None of this replaces a genuine hardware bottleneck. If your CPU or GPU is several generations behind what the game needs, these tweaks help at the margins, they don’t erase the gap. Running your specs through an FPS calculator first can save you some trial and error.
Common FPS Myths
A few ideas about FPS get repeated so often they have become “common knowledge,” and most of them are wrong.
More FPS is always better
Not really. Past your monitor’s refresh rate, extra frames just generate heat for no visible benefit. Push 300 FPS on a 144Hz screen, and only 144 ever get shown.
The human eye can’t see past 24 or 60 FPS
We’ve already covered why this is wrong earlier in this guide (your eyes don’t work in frames at all), but it’s worth repeating since it’s the most common excuse people use to dismiss high refresh rate gaming.
Higher FPS doesn’t matter below your monitor’s refresh rate
Still wrong. Even capped at 60Hz, pushing 200 FPS reduces input lag, since your system registers inputs closer to the moment they happen. You won’t see the extra frames, but you’ll feel the responsiveness.
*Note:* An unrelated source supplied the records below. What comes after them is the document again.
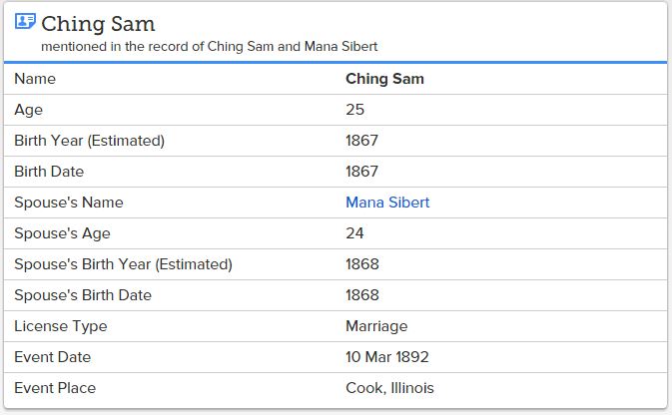
Task: Select the Birth Year (Estimated) label
Action: 89,141
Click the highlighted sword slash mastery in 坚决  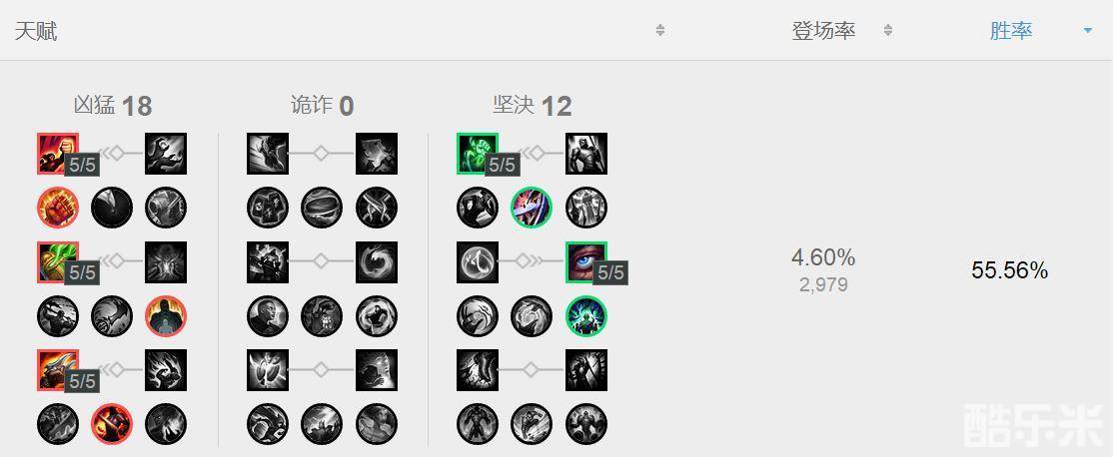(x=532, y=208)
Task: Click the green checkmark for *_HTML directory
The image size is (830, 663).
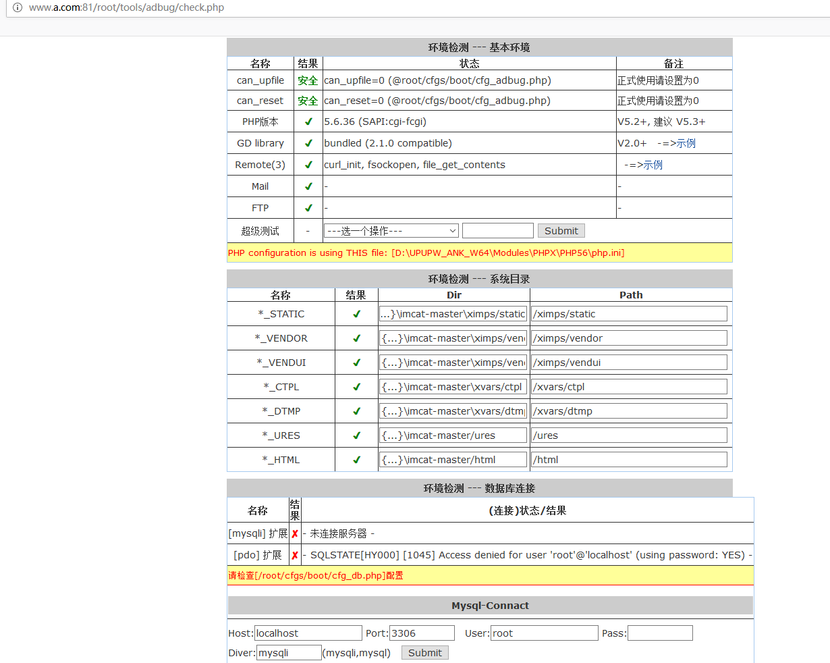Action: [356, 460]
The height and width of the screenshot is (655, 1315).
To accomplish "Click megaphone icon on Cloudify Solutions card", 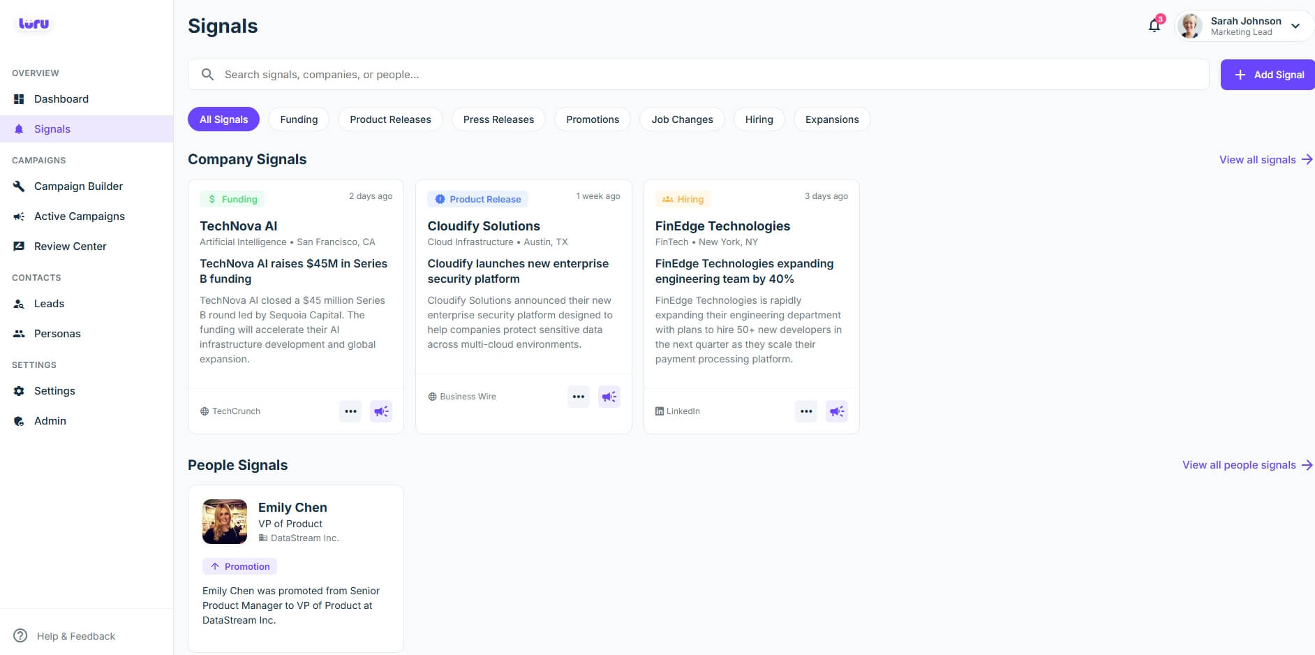I will [x=609, y=397].
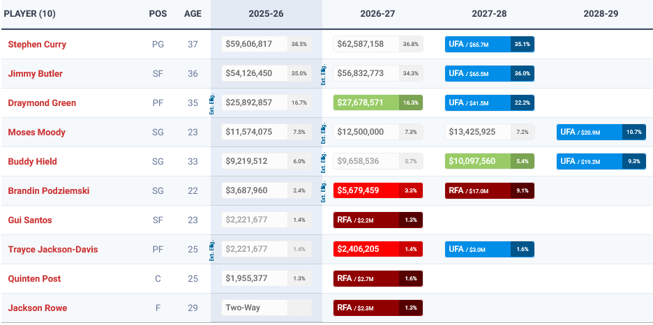Open Trayce Jackson-Davis player link
Image resolution: width=653 pixels, height=325 pixels.
point(52,250)
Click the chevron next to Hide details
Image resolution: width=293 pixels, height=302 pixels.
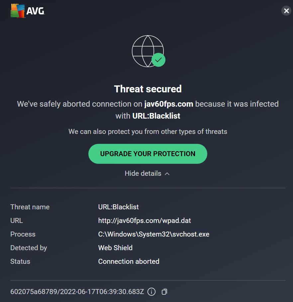click(167, 173)
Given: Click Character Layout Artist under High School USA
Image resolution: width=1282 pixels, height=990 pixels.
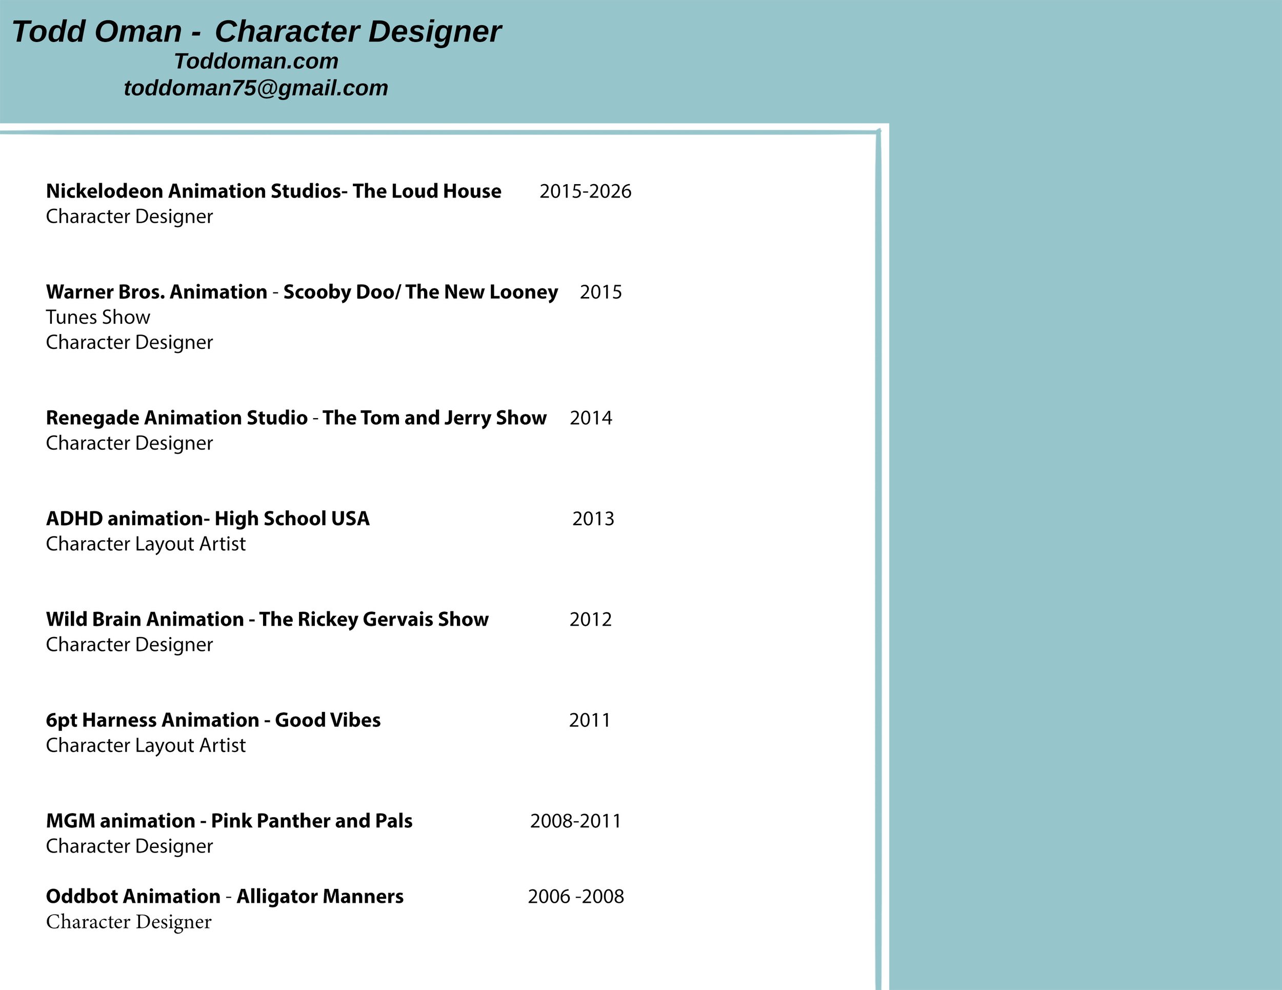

Average FPS tells you how smooth a game feels
The most misleading one here. A game averaging 150 FPS that occasionally drops to 30 will feel rough, even though the average looks great. What actually matters is your 1% lows, the worst-performing 1% of frames, since that’s what you feel as stuttering.
The Bottom Line
What Is FPS? It’s more than just a gaming statistic.FPS is not just a gaming stat. It’s the same number whether you’re fragging enemies, editing a timeline, or streaming to an audience, and it works the same way underneath all three. Higher is not always better past a point, consistency matters more than the average, and half the “fixes” people chase, background apps, most Windows tweaks, barely move the needle compared to the ones nobody talks about, like Resizable BAR or actually matching your monitor to your FPS.
Keep in mind that FPS varies from one game to another even on the same PC, depending on optimization, settings, drivers, and what’s running in the background, so treat every number in this guide as a reference point, not a guarantee.
If you take one thing from this guide: check where your bottleneck actually is before spending money. A mismatched CPU, an outdated cable, or a 60Hz monitor holding back a 240 FPS GPU can all look identical from the outside, your game just doesn’t feel as smooth as it should, but the fix for each one is completely different.